Oxygen should be administered until all symptoms have resolved.

The relative efficacy of different cyanide antidotes is not well defined.

However, most authorities recommend administration of an antidote if cyanide poisoning is suspected and there evidence of serious clinical toxicity (i.e. altered mental status, seizures, hypotension or metabolic acidosis).

The main cyanide antidotes that may be given in the emergency department are:

• Cobalt-containing cyanide binders — dicobalt edetate and hydroxocobalamin (the latter forms cyanocobalamine).
• Sulfur donors — such as sodium thiosulfate, which acts as a sulfur donor to the endogenous rhodanese enzyme that detoxifies cyanide by converting it to thiocyanate
• Methemoglobin generators — oxidants such as amyl nitrite (inhaled), sodium nitrite (IV) and dimethyl aminophenol (IV/IM) convert hemoglobin (Fe2+) to methemoglobin (Fe3+) which binds cyanide forming cyanhemoglobin.

First, let’s consider dicobalt edetate:

• Dicobalt edetate is administered 300 mg IV (7.5 mg/kg in children) over 1 minute followed by 50 mL of 50% glucose.
• This is repeated up to 3 times if an immediate clinical response is not seen.
• This cobalt salt is toxic — it causes seizures, chest pain and dyspnoea, head and neck swelling, hypotension, urticaria and vomiting. Due to this toxicity it should only be given if severe cyanide poisoning is strongly suspected.

And now, hydroxocobalamin and thiosulfate:

• If available, hydroxocobalamin together with thiosulfate (but do not mix them in the same infusion as they will form a complex!) may be a better option as they are much less toxic than dicobalt edetate.
• administer 5g hydroxocobalamin diluted in 200 mL of 5% dextrose IV over 30 minutes (binds 100mg cyanide — use a larger inital dose if necessary)
• then administer 12.5g sodium thiosulfate (50 mL of 25% solution) IV over 10 minutes.
• repeat both doses if there is no improvement within 15 minutes.

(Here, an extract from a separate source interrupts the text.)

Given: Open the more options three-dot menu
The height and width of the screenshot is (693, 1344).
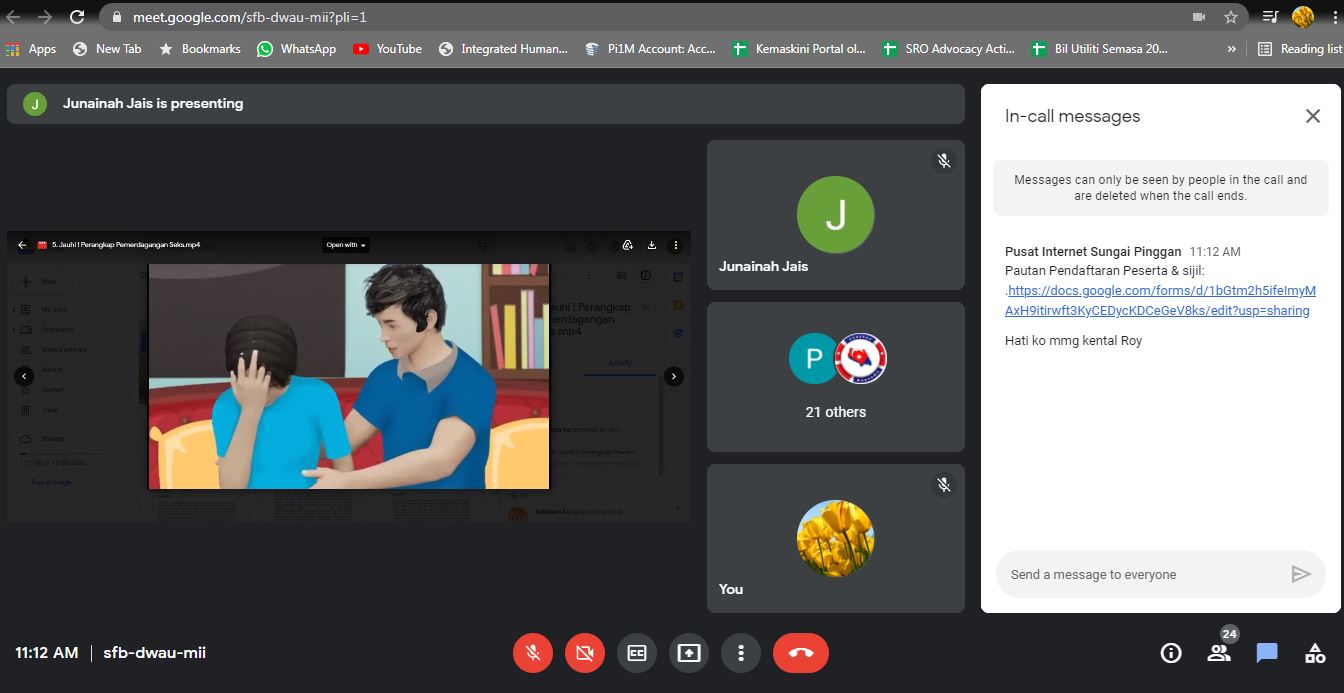Looking at the screenshot, I should tap(741, 653).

Adverse effects of these agents are:

• hydroxocobalamin — occasional hypertension, bradycardia or tachycardia (not requiring treatment), orange-red skin and body fluid discolouration (benign, lasts up to 48 hours)
• sodium thiosulfate — nausea and vomiting with rapid injection; minor nonspecific effects such as hypotension, headache, abdominal pain and confusion.

Unfortunately the use of hydrocobalamin in many settings is limited by the poor availability of the 5g/100 mL vials in many settings — they are widely used and produced in France.

Consider just giving sodium thiosulfate together with oxygen and meticulous supportive care in doubtful cases of mild-to-moderate severity cyanide toxicity. It’s onset of action may be too slow if used alone for severe cyanide toxicity.

Methemoglobin generators are effectively contra-indicated in the setting of smoke inhalation and possible carbon monoxide poisoning as they are likely to aggravate tissue hypoxia.

“Hydroxocobalamin is an antidote that seems to have many of the characteristics of the ideal cyanide antidote: rapid onset of action, neutralizes cyanide without interfering with cellular oxygen use, tolerability and safety profiles conducive to prehospital use, safe for use with smoke-inhalation victims, not harmful when administered to non-poisoned patients, easy to administer.”
— Hall et al, 2009.

Deaths from both cyanide toxicity and CO poisoning tend to occur rapidly, prior to arrival at an emergency department. For those that arrive at hospital alive survival is likely even if only oxygen and meticulous supportive care is provided. Depending on the duration and severity of tissue hypoxia, multiple organ dysfunction syndrome (MODS) may  the patient’s recovery.

The patient is at risk of longer term neuropsychiatric sequelae.

Loss of consciousness, persistent neurological dysfunction and metabolic acidosis are all high risk features for neuropsychiatric sequelae in the context of CO poisoning (other risk factors include age >55 years and cerebellar signs — although in this case the picture is further complicated by the co-existence of cyanide toxicity). Appropriate follow up is necessary, and in severe cases an MRI may show evidence of demyelination, basal ganglia injury, cerebral edema or atrophy. Similar longterm complications may occur as a result of severe cyanide poisoning.